こんにちは
院長の櫻井です
夏に多い、皮膚科を代表するウイルス感染症とは何でしょう
答えは、帯状疱疹です
帯状疱疹とは?
水痘・帯状疱疹ウイルスの初感染では水痘(みずぼうそう)になりますが、治癒した後も、後根神経節内にウイルスが潜伏します。風邪・疲労や悪性腫瘍の合併を含めて宿主の免疫機能の低下、手術や放射線照射などで再活性化して発症するのが帯状疱疹です。ウイルスが再活性化されると神経節内で増殖し、知覚神経を通って表皮に達し、表皮細胞に感染しそこで更に増殖して、赤い丘疹や水疱が神経の走行に沿って帯状に出現します。そのため、神経が障害され、神経痛を伴い、帯状疱疹の発疹が治癒した後も後遺症として神経痛を残す(帯状疱疹後神経痛)ことがあります。
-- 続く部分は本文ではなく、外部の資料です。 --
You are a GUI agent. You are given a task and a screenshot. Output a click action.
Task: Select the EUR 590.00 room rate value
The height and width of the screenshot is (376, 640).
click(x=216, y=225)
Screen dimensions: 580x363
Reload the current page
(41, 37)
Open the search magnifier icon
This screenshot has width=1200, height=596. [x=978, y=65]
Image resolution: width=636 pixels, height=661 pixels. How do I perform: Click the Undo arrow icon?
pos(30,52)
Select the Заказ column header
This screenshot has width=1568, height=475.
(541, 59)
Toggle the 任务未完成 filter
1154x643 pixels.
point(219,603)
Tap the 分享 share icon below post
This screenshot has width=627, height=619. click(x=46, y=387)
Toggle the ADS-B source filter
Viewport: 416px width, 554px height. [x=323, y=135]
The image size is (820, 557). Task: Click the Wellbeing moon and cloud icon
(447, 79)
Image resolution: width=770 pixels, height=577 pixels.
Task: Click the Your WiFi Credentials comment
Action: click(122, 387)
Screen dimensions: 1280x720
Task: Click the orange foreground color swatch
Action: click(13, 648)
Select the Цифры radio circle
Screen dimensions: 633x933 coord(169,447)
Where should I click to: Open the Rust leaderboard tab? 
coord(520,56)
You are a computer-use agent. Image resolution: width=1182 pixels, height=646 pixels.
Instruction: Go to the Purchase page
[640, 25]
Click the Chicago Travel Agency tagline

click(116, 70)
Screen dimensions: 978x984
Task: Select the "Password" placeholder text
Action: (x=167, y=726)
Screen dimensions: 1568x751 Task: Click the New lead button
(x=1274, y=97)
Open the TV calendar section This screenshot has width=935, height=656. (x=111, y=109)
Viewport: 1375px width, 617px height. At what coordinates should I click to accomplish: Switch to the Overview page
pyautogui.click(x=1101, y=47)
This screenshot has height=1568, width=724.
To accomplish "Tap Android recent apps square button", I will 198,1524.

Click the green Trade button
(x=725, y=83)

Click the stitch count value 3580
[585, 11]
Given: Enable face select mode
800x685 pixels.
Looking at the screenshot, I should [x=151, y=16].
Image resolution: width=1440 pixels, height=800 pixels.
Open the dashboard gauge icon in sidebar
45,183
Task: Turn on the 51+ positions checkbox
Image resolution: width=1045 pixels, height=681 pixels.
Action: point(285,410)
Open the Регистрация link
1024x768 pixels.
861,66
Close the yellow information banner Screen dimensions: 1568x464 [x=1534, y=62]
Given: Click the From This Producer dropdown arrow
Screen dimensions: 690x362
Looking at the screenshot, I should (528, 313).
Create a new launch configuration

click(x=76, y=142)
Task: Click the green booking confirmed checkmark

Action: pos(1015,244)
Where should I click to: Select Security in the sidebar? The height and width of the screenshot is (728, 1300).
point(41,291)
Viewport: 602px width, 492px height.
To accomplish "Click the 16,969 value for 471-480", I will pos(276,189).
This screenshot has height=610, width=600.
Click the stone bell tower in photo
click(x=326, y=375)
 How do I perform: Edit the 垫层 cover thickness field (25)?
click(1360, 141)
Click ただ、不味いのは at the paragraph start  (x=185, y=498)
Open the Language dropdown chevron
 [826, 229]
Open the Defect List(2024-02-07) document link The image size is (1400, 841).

通常、帯状疱疹の診断は容易ですが、ときどき、痛みではなく、かゆみ・痛痒さを訴える方もあり、
その場合は、季節柄、毛虫皮膚炎との鑑別が必要となることもあります。
ステロイドを外用して2,3日後に経過観察し、拡大していれば帯状疱疹と診断する、というのも、
方法としては考えられますが、帯状疱疹後神経痛が、帯状疱疹の治療開始が遅れた人に発症しやすい
ことを考えると、得策ではありません。
そのようなときに有用なのが、Giemsa(ギムザ)染色という、細胞診の方法です。
この方法は、その場ですぐに、ウイルス感染細胞があるかどうかの診断がつく、非常にいい検査で、
他にも、水痘の診断、伝染性膿痂疹(とびひ)かKaposi水痘様発疹症かの鑑別(重複感染も多いですが)、
固定薬疹かヘルペスかの鑑別、などなど、有用なシチュエーションは結構あり、シャルムクリニックでは
おなじみの検査のひとつとなっております。
この検査は、教科書的には有名なものの、実践している医師はおそらくかなり少ない、比較的マニアック
なものですが、私の日々の診療には欠かせない武器の一つとなっています。